"Some of these states who typically are force-fed an establishment nominee at this point are getting to see the campaign up close and personal," Gidley said. "They're going to get to see Speaker Gingrich. They're going to get to see Mitt Romney. They're going to get to see Rick Santorum. We'll see, as we move into the convention, just who people are gravitating behind."
"We do acknowledge that it's difficult for any candidate to get to a majority prior to the national convention," Santorum delegate director John Yob said. "If this race goes to the floor of the national convention, we view that at as favorable terrain for Santorum because the delegates to the national convention will by and large be more conservative than the primary voters who voted in the binding contests."
Gingrich and Paul plan to head into Louisiana, which holds its GOP primary Saturday. But CNN analyst Erick Erickson, a longtime Romney critic, said "the writing's on the wall" for the rest of the field.

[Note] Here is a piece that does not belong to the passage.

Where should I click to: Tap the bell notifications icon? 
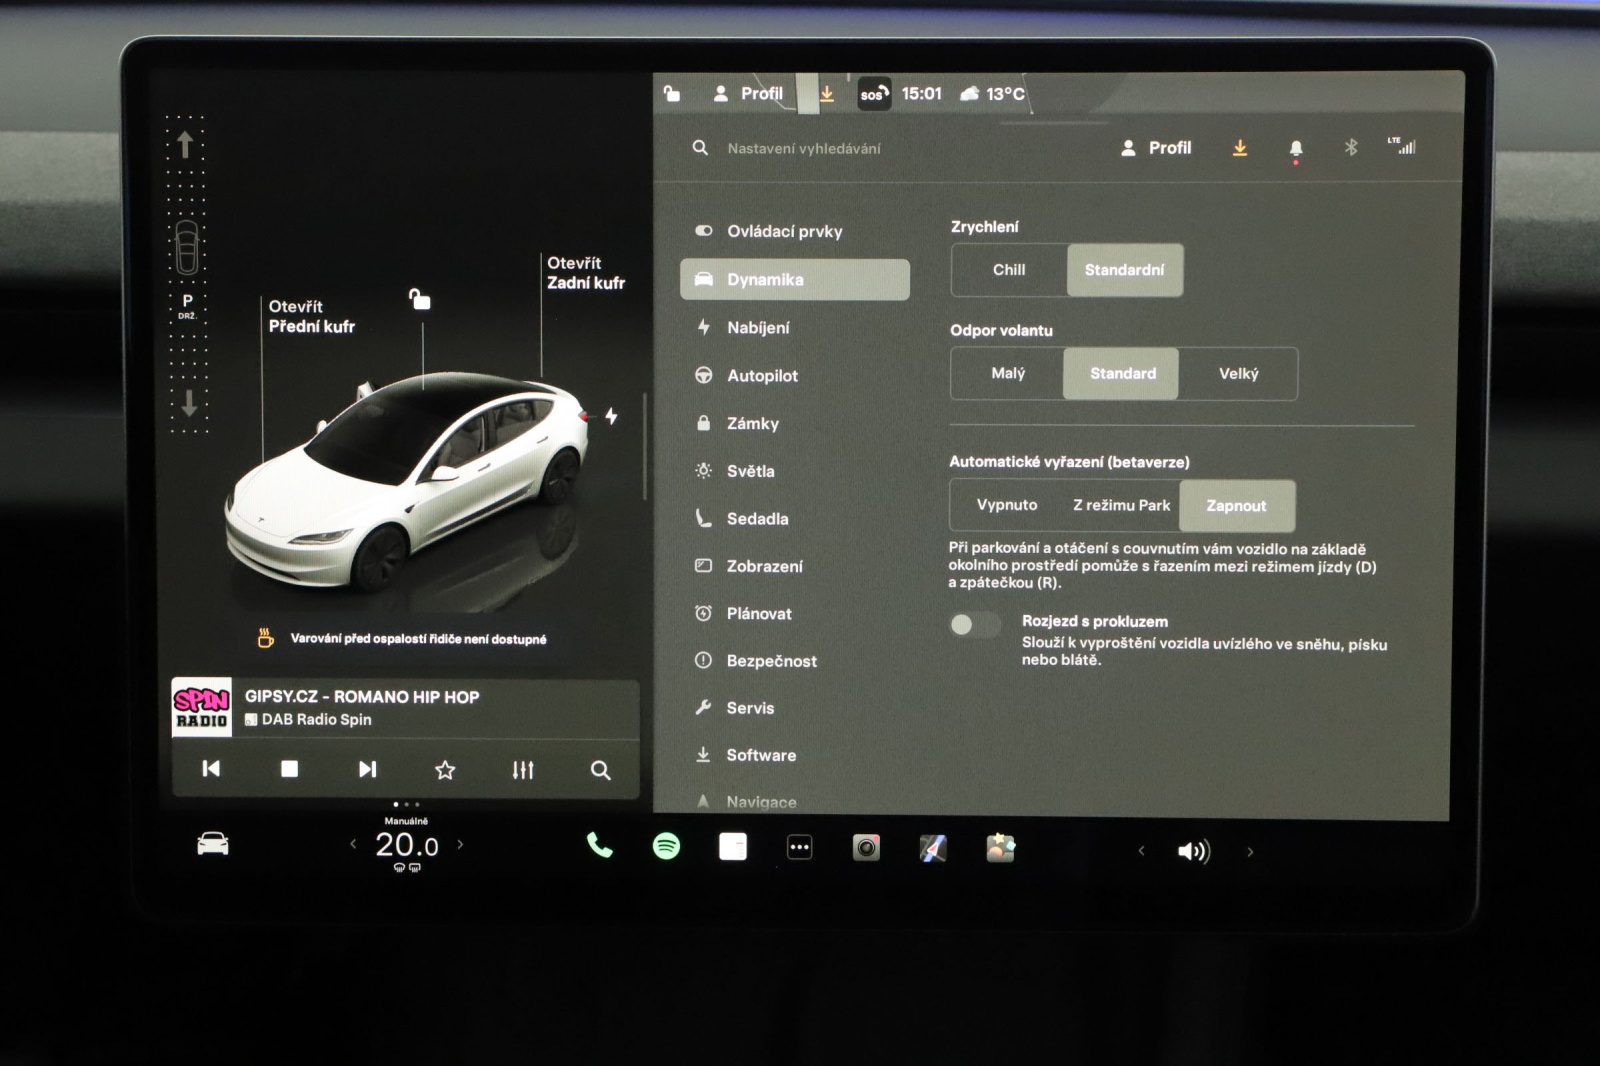(x=1296, y=148)
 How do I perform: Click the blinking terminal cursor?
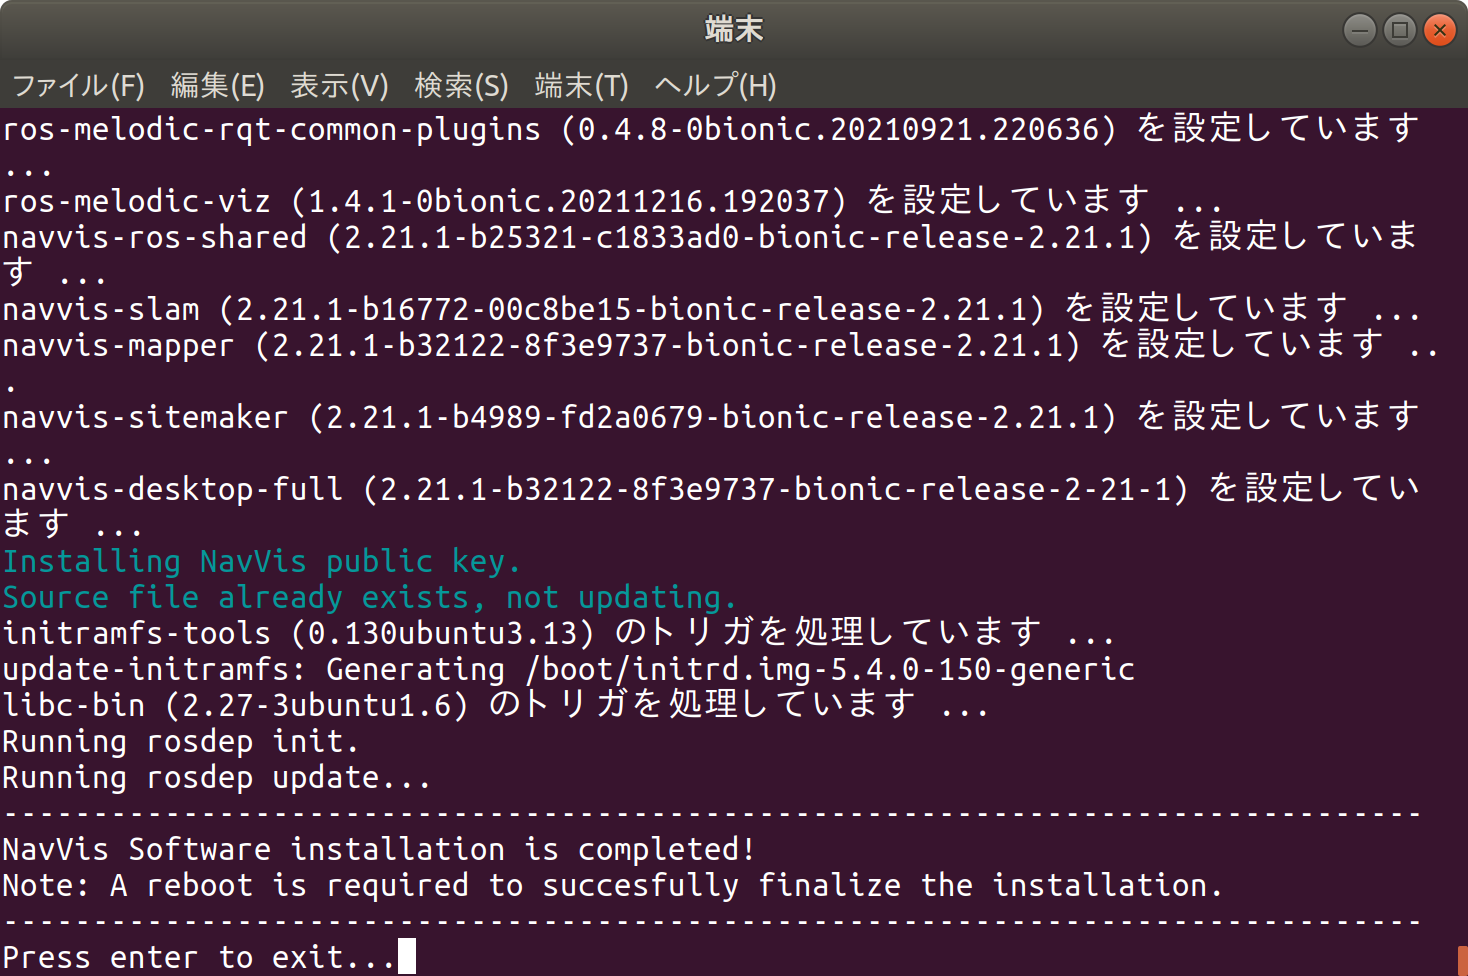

"This comes down to Mitt Romney," Erickson said. "Not only is he the front-runner, but the nominee. This is a clear win for Mitt Romney tonight in a state with blue-collar voters, with industrial voters and suburban voters."
Romney's win further pads his estimated lead. But for the former Massachusetts governor, who has struggled to win over the conservative GOP base, a clear popular-vote win might be just as important.
He finished third in Alabama and Mississippi primaries a week ago, behind Santorum and Gingrich. But unlike the Deep South states, Illinois has a large, somewhat moderate GOP electorate concentrated around Chicago.
Romney regained a bit of momentum on Sunday when he trounced Santorum in Puerto Rico's primary. He got 83% of the vote, picking up all 20 delegates at stake, and cutting back on time in Puerto Rico to make weekend stops in Illinois. He also dropped his emphasis on the math that he argued made it clear that he alone has the only shot during the primary and caucus season to clinch the nomination.
Over the past few days, he appeared to be increasing his attention to female voters and to gas prices, as well as touting his business credentials and suggesting Santorum would be an "economic lightweight." In response, Santorum asked if Americans wanted a president with ties to big banks.
"I heard Gov. Romney here called me an 'economic lightweight' because I wasn't a Wall Street financier like he was. Do you really believe this country wants to elect a Wall Street financier as the president of the United States?" Santorum asked at a campaign rally in Rockford.